> _Records provided_
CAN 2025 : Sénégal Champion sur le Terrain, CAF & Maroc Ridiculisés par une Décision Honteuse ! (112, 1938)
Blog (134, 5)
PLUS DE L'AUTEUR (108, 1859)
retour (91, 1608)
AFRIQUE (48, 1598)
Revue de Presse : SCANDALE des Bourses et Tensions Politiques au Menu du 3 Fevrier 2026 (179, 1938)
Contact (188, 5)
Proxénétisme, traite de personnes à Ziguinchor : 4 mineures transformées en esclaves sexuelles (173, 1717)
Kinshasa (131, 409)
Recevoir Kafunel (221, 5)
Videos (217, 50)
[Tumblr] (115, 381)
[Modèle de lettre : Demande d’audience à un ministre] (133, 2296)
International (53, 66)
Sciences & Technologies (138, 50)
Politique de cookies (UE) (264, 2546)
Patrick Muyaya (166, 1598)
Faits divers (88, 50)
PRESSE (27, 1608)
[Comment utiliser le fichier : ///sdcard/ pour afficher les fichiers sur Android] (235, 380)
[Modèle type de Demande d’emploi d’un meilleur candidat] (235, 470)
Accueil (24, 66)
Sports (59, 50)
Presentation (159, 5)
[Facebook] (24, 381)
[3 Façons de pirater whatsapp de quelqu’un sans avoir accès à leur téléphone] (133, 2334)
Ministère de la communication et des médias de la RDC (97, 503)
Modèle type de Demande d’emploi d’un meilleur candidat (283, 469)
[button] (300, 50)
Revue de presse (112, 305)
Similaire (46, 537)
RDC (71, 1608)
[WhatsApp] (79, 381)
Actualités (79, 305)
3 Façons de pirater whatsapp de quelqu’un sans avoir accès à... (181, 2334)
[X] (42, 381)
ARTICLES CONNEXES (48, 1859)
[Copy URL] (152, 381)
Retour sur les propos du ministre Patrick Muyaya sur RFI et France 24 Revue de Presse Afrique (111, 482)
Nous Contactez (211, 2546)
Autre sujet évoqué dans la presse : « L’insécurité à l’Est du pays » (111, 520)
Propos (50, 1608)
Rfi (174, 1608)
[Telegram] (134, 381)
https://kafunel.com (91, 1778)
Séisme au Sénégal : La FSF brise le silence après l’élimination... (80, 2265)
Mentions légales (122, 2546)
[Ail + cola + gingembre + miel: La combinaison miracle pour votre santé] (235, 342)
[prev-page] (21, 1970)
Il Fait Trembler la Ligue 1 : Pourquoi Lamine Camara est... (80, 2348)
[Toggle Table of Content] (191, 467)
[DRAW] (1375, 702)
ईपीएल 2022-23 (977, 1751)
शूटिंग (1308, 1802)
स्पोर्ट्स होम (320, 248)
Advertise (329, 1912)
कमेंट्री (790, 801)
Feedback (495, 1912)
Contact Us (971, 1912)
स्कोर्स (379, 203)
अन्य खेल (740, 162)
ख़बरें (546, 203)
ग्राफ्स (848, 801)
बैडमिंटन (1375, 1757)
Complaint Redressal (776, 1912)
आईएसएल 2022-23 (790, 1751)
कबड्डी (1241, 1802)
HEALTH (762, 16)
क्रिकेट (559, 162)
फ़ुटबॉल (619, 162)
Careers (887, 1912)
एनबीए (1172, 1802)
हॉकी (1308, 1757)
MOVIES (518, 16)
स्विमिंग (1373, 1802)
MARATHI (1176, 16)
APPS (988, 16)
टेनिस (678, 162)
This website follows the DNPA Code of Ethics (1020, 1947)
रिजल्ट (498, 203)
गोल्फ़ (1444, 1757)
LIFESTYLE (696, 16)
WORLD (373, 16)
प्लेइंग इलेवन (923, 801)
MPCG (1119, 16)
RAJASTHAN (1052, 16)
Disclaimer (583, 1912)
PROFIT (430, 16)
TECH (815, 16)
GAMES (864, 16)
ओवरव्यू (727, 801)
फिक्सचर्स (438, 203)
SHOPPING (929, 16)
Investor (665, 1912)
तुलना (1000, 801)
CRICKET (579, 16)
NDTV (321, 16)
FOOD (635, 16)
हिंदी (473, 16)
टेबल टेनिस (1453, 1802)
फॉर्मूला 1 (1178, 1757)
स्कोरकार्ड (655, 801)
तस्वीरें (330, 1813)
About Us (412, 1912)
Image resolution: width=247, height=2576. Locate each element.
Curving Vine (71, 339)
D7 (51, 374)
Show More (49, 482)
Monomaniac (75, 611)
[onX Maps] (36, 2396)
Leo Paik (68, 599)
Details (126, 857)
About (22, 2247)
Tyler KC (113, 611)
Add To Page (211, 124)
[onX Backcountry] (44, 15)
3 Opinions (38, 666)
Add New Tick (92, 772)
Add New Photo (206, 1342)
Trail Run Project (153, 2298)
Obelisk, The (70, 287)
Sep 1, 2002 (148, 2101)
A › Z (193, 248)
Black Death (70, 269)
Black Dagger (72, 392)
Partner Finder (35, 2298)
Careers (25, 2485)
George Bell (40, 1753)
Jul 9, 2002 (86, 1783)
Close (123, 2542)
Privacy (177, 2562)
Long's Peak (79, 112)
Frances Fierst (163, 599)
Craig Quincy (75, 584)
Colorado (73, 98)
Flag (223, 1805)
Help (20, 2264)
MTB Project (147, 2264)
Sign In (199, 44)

> _Activity_
Go through the material above, and wherever a line holds the word "avoir", copy it.

> _Reply to the exercise_
[3 Façons de pirater whatsapp de quelqu’un sans avoir accès à leur téléphone] (133, 2334)
3 Façons de pirater whatsapp de quelqu’un sans avoir accès à... (181, 2334)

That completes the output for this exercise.